__Exercise details__
Rewrite the items below, replacing every instance of "computer-use agent" with "desktop assistant" and leaving all other text unchanged.

————

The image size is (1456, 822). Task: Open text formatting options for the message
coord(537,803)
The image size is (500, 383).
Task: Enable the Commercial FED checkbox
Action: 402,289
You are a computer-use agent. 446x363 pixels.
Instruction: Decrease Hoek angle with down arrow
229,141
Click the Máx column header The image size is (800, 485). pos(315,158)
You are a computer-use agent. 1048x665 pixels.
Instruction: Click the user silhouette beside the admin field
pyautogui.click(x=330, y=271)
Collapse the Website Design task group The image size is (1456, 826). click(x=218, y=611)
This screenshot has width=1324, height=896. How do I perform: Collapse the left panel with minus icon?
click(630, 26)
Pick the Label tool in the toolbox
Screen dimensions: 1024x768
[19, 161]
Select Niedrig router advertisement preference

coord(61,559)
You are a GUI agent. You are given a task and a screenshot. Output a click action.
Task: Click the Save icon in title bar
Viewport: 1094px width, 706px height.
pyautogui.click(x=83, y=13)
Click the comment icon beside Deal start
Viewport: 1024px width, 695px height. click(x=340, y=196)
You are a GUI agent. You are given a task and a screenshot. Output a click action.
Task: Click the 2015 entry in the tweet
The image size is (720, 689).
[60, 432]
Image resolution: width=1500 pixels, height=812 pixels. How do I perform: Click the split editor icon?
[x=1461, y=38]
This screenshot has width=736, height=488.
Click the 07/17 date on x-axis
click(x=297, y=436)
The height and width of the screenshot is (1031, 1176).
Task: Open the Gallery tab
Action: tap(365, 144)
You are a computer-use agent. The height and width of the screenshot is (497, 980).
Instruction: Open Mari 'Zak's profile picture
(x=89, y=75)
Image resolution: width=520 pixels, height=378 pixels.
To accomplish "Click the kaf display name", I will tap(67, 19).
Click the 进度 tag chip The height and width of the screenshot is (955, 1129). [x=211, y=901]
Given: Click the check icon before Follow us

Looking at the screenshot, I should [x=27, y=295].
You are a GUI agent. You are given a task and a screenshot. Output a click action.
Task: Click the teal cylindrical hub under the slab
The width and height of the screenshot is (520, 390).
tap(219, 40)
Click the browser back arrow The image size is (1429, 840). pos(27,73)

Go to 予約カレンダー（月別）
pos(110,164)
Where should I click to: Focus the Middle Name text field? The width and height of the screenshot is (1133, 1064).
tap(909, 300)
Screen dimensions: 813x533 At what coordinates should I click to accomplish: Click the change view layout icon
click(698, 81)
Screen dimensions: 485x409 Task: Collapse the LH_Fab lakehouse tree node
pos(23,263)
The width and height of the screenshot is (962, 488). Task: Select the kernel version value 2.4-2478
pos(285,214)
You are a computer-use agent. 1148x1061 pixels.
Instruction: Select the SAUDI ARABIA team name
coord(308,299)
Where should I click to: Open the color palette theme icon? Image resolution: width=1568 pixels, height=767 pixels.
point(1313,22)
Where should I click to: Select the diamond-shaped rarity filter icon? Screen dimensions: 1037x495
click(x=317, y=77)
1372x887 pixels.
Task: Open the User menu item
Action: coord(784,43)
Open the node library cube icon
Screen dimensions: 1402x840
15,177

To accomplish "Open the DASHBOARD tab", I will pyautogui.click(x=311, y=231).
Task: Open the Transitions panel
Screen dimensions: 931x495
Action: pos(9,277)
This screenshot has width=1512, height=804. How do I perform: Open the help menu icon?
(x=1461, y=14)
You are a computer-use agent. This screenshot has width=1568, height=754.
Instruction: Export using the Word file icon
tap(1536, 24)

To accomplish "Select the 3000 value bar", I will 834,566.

————

__Exercise result__
The image size is (1456, 822). Task: Open text formatting options for the message
coord(537,803)
The image size is (500, 383).
Task: Enable the Commercial FED checkbox
Action: 402,289
You are a desktop assistant. 446x363 pixels.
Instruction: Decrease Hoek angle with down arrow
229,141
Click the Máx column header The image size is (800, 485). pos(315,158)
You are a desktop assistant. 1048x665 pixels.
Instruction: Click the user silhouette beside the admin field
pyautogui.click(x=330, y=271)
Collapse the Website Design task group The image size is (1456, 826). click(x=218, y=611)
This screenshot has width=1324, height=896. How do I perform: Collapse the left panel with minus icon?
click(630, 26)
Pick the Label tool in the toolbox
Screen dimensions: 1024x768
[19, 161]
Select Niedrig router advertisement preference

coord(61,559)
You are a GUI agent. You are given a task and a screenshot. Output a click action.
Task: Click the Save icon in title bar
Viewport: 1094px width, 706px height.
pyautogui.click(x=83, y=13)
Click the comment icon beside Deal start
Viewport: 1024px width, 695px height. click(x=340, y=196)
You are a GUI agent. You are given a task and a screenshot. Output a click action.
Task: Click the 2015 entry in the tweet
The image size is (720, 689).
[60, 432]
Image resolution: width=1500 pixels, height=812 pixels. How do I perform: Click the split editor icon?
[x=1461, y=38]
This screenshot has width=736, height=488.
Click the 07/17 date on x-axis
click(x=297, y=436)
The height and width of the screenshot is (1031, 1176).
Task: Open the Gallery tab
Action: tap(365, 144)
You are a desktop assistant. The height and width of the screenshot is (497, 980).
Instruction: Open Mari 'Zak's profile picture
(x=89, y=75)
Image resolution: width=520 pixels, height=378 pixels.
To accomplish "Click the kaf display name", I will tap(67, 19).
Click the 进度 tag chip The height and width of the screenshot is (955, 1129). [x=211, y=901]
Given: Click the check icon before Follow us

Looking at the screenshot, I should [x=27, y=295].
You are a GUI agent. You are given a task and a screenshot. Output a click action.
Task: Click the teal cylindrical hub under the slab
The width and height of the screenshot is (520, 390).
tap(219, 40)
Click the browser back arrow The image size is (1429, 840). pos(27,73)

Go to 予約カレンダー（月別）
pos(110,164)
Where should I click to: Focus the Middle Name text field? The width and height of the screenshot is (1133, 1064).
tap(909, 300)
Screen dimensions: 813x533 At what coordinates should I click to accomplish: Click the change view layout icon
click(698, 81)
Screen dimensions: 485x409 Task: Collapse the LH_Fab lakehouse tree node
pos(23,263)
The width and height of the screenshot is (962, 488). Task: Select the kernel version value 2.4-2478
pos(285,214)
You are a desktop assistant. 1148x1061 pixels.
Instruction: Select the SAUDI ARABIA team name
coord(308,299)
Where should I click to: Open the color palette theme icon? Image resolution: width=1568 pixels, height=767 pixels.
point(1313,22)
Where should I click to: Select the diamond-shaped rarity filter icon? Screen dimensions: 1037x495
click(x=317, y=77)
1372x887 pixels.
Task: Open the User menu item
Action: coord(784,43)
Open the node library cube icon
Screen dimensions: 1402x840
15,177

To accomplish "Open the DASHBOARD tab", I will pyautogui.click(x=311, y=231).
Task: Open the Transitions panel
Screen dimensions: 931x495
Action: pos(9,277)
This screenshot has width=1512, height=804. How do I perform: Open the help menu icon?
(x=1461, y=14)
You are a desktop assistant. This screenshot has width=1568, height=754.
Instruction: Export using the Word file icon
tap(1536, 24)

To accomplish "Select the 3000 value bar", I will 834,566.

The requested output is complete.